What are the clinical manifestations of rheumatic fever?

What are the clinical manifestations of rheumatic fever?

The cause of rheumatic fever may be viral infection, changes in immune function or genetic factors, which may all lead to rheumatic fever. Generally, rheumatic fever manifests itself in symptoms such as pale complexion, fever, sweating and abdominal pain. It is best to choose to rest in bed for at least two weeks, and then engage in appropriate activities according to the situation.

1. General symptoms include fever, malaise, fatigue, poor appetite, pale complexion, sweating and abdominal pain, and some patients may suffer from pleurisy and pneumonia.

2. Carditis The most characteristic manifestation of acute rheumatic fever is carditis, which is the only persistent organ damage. During the first attack, the myocardium, endocardium and pericardium may all be affected, with myocarditis and endocarditis being the most common. Pancarditis may also occur with an incidence of 40% to 50%. Symptoms usually appear within 1 to 2 weeks of onset.

(1) Myocarditis: Mild cases may be asymptomatic, while severe cases may be accompanied by varying degrees of heart failure; tachycardia at rest, disproportionate to the elevated body temperature; enlarged heart with diffuse apical beats; low and dull heart sounds with a gallop rhythm; a mild systolic murmur at the apex and a mid-diastolic murmur in the aortic valve area.

(2) Endocarditis: It mainly invades the mitral valve and/or aortic valve, causing regurgitation. Mitral regurgitation is manifested by a blowing-like holosystolic murmur of grade 2-3/6 at the apex, which is transmitted to the axilla, and sometimes a mid-diastolic murmur caused by the relative stenosis of the mitral valve can be heard. In case of aortic regurgitation, a diastolic sighing murmur can be heard at the third intercostal space on the left side of the sternum. In the acute stage, valve damage is mostly congestive edema, which may gradually disappear during the recovery period. Multiple recurrences can cause permanent scarring of the heart valve, leading to rheumatic valvular heart disease.

(3) Pericarditis: When the amount of effusion is small, it is difficult to detect clinically. Typical symptoms include pain in the precordial area and a pericardial friction sound at the base of the heart. When the amount of effusion is large, the precordial pulsation disappears, the heart sounds are distant, and there are manifestations of pericardial tamponade such as distended jugular veins and hepatomegaly. Clinical manifestations of pericarditis indicate severe carditis.

5% to 10% of children with rheumatic carditis develop congestive heart failure during their first attack, and the incidence is even higher during recurrences. Recent cases of rheumatic fever accompanied by heart failure suggest the presence of active carditis.

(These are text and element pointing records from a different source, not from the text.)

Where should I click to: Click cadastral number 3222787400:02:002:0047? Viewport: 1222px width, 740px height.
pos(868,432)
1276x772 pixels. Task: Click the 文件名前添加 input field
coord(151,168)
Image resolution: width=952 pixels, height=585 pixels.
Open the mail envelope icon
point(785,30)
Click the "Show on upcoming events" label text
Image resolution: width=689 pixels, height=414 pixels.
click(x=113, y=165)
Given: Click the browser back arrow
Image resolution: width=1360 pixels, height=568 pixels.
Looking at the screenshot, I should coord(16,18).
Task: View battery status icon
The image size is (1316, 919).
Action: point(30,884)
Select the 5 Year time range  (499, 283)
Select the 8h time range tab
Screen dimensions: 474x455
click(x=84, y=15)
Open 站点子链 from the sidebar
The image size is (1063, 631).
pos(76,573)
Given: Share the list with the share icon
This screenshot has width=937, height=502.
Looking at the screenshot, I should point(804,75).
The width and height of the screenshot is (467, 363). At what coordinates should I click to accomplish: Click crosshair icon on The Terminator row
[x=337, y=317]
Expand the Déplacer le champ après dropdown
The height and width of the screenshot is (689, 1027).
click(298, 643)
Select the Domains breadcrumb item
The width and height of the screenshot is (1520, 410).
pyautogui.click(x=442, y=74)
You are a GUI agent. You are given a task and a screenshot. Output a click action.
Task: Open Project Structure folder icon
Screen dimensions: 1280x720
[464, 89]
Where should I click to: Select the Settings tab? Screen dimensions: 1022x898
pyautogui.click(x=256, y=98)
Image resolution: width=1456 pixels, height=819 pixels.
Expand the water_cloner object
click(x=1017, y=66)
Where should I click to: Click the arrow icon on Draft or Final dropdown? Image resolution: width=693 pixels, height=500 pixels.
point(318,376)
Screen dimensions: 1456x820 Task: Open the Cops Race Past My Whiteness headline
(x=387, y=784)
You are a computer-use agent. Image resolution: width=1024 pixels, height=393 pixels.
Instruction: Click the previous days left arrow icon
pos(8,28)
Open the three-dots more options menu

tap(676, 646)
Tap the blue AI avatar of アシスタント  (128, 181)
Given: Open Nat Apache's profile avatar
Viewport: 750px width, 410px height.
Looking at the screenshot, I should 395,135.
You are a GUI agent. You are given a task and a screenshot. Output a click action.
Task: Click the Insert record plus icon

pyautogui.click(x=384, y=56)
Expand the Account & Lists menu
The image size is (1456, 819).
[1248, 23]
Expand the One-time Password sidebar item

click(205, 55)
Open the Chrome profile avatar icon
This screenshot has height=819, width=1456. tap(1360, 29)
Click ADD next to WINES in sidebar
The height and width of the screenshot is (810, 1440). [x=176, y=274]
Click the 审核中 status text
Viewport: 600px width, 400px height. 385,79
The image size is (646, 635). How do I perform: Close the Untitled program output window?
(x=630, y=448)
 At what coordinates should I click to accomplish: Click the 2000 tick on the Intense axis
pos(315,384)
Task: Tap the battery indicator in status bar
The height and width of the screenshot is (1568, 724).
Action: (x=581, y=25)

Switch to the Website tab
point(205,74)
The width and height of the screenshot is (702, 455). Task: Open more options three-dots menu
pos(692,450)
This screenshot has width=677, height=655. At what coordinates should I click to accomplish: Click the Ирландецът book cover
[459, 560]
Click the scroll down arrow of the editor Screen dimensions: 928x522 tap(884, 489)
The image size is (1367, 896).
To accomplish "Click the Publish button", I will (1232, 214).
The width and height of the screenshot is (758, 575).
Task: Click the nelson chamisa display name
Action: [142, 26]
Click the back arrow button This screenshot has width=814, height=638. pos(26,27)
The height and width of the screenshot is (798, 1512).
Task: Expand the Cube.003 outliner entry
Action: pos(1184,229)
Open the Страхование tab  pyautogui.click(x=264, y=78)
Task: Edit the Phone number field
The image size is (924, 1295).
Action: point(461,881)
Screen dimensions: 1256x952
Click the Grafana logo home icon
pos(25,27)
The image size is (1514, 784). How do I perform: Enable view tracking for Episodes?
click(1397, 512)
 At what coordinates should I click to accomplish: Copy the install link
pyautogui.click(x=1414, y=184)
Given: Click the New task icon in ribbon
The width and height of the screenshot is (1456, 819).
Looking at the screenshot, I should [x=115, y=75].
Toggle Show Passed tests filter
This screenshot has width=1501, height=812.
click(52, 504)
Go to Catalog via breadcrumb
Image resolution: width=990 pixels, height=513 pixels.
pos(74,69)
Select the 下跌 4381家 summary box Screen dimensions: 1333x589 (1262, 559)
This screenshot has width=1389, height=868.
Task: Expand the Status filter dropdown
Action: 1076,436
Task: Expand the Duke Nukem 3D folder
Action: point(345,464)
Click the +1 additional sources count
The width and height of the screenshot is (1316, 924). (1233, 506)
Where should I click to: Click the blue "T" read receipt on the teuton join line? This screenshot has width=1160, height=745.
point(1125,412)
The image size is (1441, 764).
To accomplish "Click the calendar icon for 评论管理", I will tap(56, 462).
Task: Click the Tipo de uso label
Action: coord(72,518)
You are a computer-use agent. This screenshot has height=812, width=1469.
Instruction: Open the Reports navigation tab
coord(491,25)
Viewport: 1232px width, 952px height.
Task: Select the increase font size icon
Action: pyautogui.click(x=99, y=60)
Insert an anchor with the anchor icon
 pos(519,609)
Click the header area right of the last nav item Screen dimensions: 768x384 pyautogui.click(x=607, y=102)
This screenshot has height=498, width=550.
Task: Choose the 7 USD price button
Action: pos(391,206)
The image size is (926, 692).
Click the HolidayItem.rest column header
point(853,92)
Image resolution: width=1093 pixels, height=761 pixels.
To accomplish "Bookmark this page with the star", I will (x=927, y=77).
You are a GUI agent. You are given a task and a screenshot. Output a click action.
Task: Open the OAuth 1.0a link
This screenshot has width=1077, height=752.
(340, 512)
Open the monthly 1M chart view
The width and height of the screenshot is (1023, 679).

3. Arthritis occurs in 75% of children with the first attack, affecting large joints, most commonly the knees, ankles, elbows, and wrists, with symptoms of redness, swelling, heat, pain, and limited mobility. It may affect several joints at the same time, or move from one joint to another; the arthritis eventually subsides without leaving deformities.

4. Chorea, also known as Sydenham's chorea, is characterized by purposeless, involuntary, rapid movements of the whole body or parts of the muscles, such as sticking out the tongue, twisting the mouth, squinting, shrugging the shoulders, shrinking the neck, speech disorders, dysgraphia, and incoordination of fine movements. It worsens when excited or concentrating, and disappears after falling asleep, accompanied by muscle weakness and emotional instability. It accounts for 10% of children with rheumatic fever and often appears several months after other symptoms. If the rheumatic fever attack is mild, chorea may be the first symptom. The course of the disease is about 3 months.

5. Skin symptoms are seen in 5% of children.

(1) Annular erythema: It is a less common pink rash with a distinct annular or semi-annular border. The size varies greatly and the center is pale. It appears on the trunk and proximal limbs and is transient or appears and disappears from time to time and is persistent. It may last for several weeks.

(2) Subcutaneous nodules: Rare, often accompanied by severe carditis, they are hard, painless nodules that are not adherent to the skin, 0.1 to 1.0 cm in diameter, and appear on the extensor surfaces of joints such as the elbows, knees, wrists, and ankles, or on the protruding parts of the scalp on the occipital region, forehead, and thoracic and lumbar spines.